Plummer argues that although the lease termination provision in the guaranty "superficially resembles a 'bad boy' guaranty" in reality it operates like an absolute guaranty because full recourse is triggered regardless of whether the lease is terminated by the tenant or the landlord (i.e., Borrower). (Cf. Wells Fargo Bank, NA v. Cherryland Mall Limited Partnership (Mich.App., Dec. 27, 2011, No. 304682) ___ N.W.2d ___ (2011 Mich.App. Lexis 2360, *38) [borrower's insolvency triggered the guaranty even though insolvency was not the result of the borrower's "bad boy act" because the guaranty "does not require insolvency to occur in any specific manner"].) The argument fails even assuming that we would follow the Cherryland opinion because it is based on a faulty premise--that the leases were terminated.
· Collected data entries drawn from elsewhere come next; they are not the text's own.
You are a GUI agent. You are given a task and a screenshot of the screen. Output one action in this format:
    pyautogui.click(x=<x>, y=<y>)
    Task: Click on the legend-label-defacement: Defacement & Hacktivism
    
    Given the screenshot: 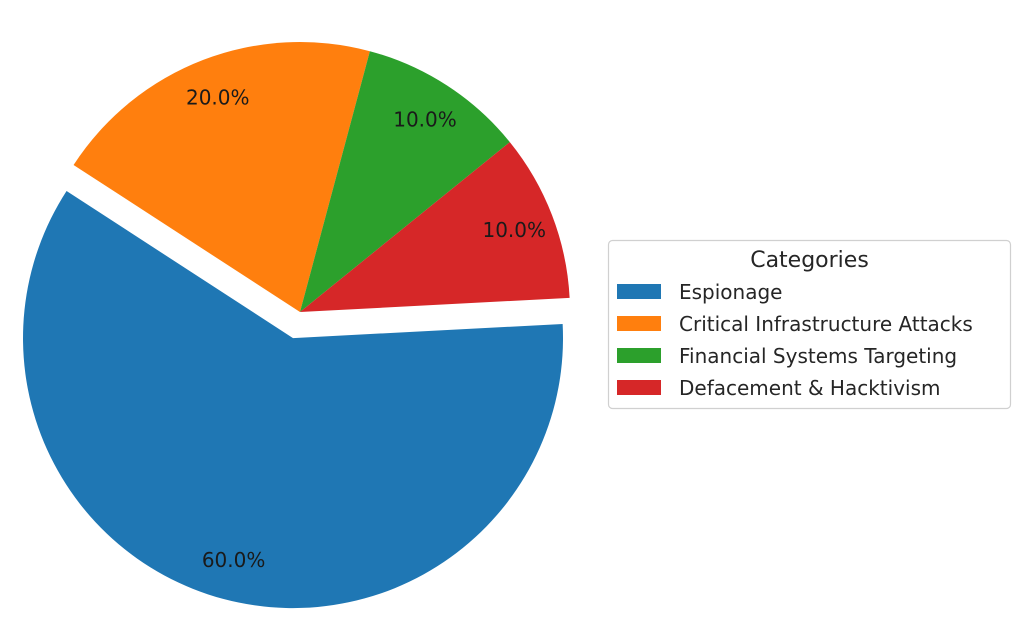 What is the action you would take?
    pyautogui.click(x=810, y=388)
     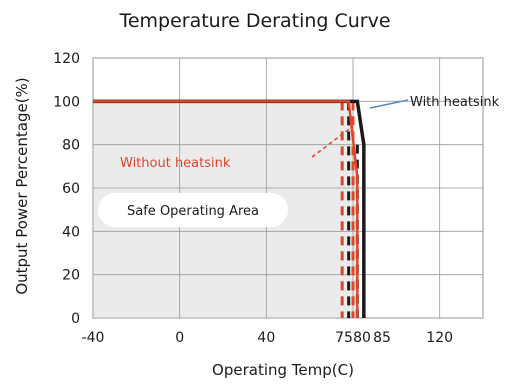 What do you see at coordinates (455, 102) in the screenshot?
I see `with-heatsink-label: With heatsink` at bounding box center [455, 102]. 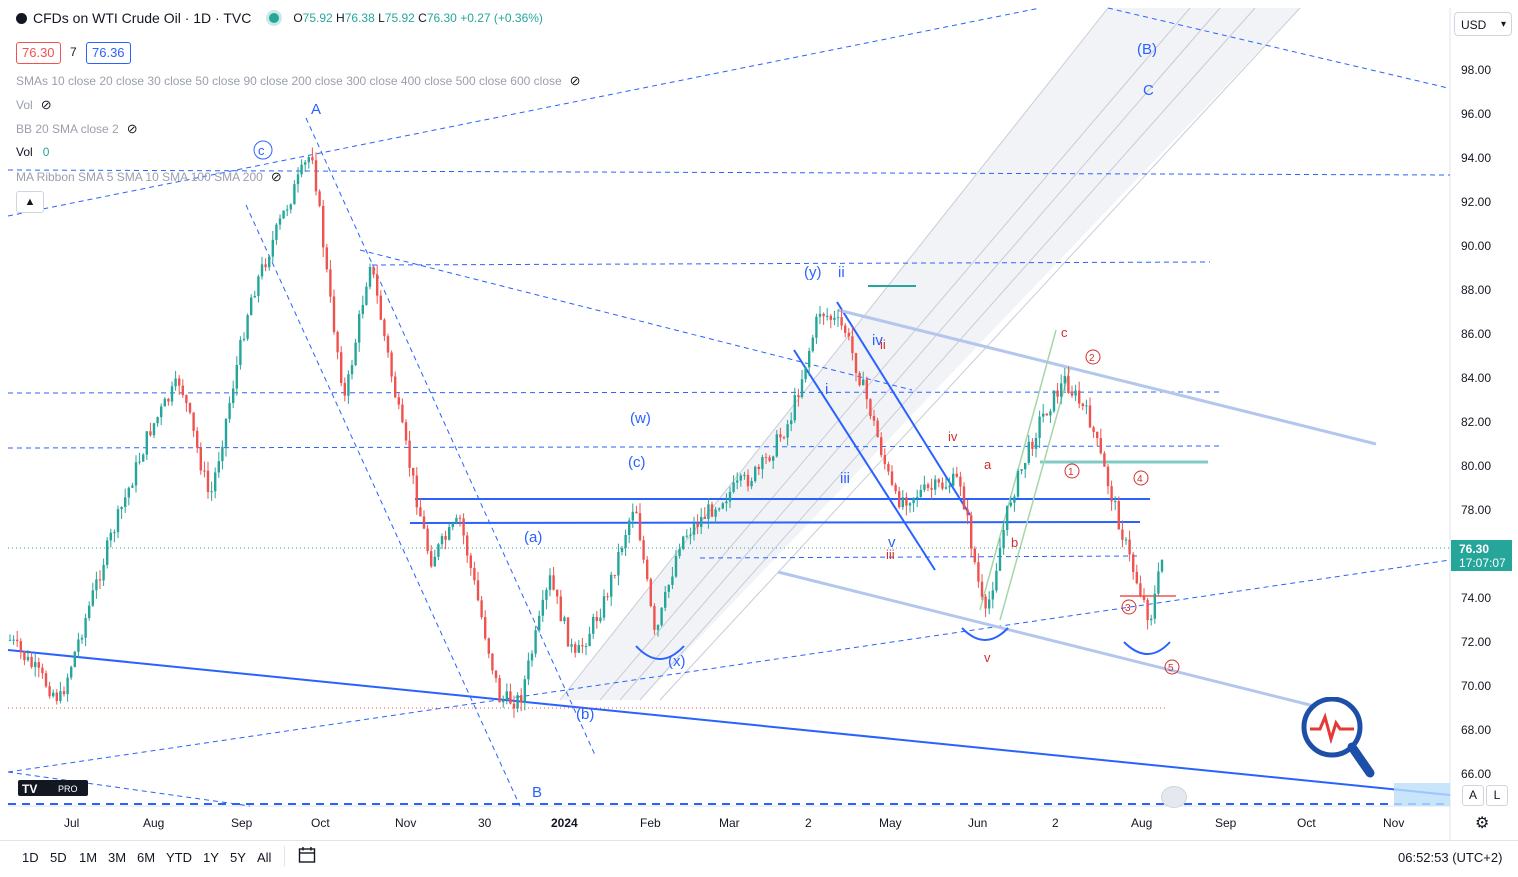 I want to click on timeframe-3m-button: 3M, so click(x=118, y=858).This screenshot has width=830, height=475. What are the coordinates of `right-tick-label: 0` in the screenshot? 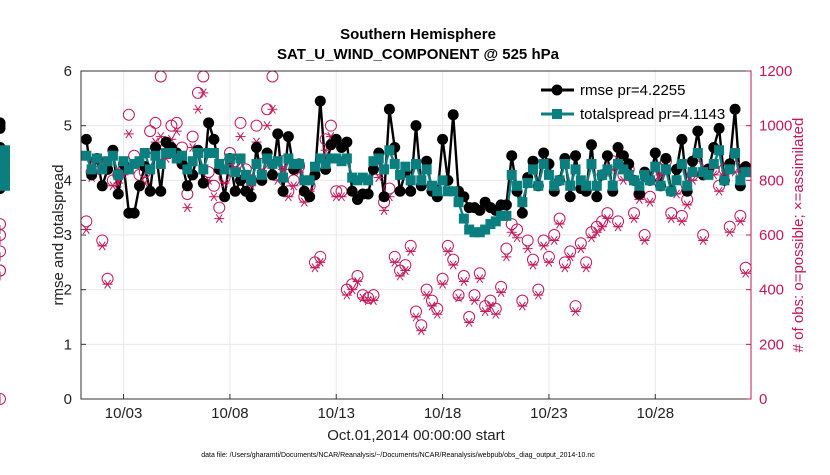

Only Borrower had the right to terminate the leases and it is undisputed that Borrower never did so. For the same reason the decision by Washington Mutual's successor-in-interest to "repudiate" the leases*fn3 did not trigger the guaranty.

For the reasons set forth above, we conclude that the trial court erred in granting Plummer's motion for summary judgment and its motion for attorney fees. The court should have granted Northstar's motion instead.

DISPOSITION

The judgment and the post-judgment order for attorney fees and costs are reversed and the cause is remanded to the trial court with directions to deny Plummer's motion for summary judgment and grant Northstar's. Northstar is awarded its costs on appeal.

CERTIFIED FOR PUBLICATION.

We concur: MALLANO, P. J. JOHNSON, J.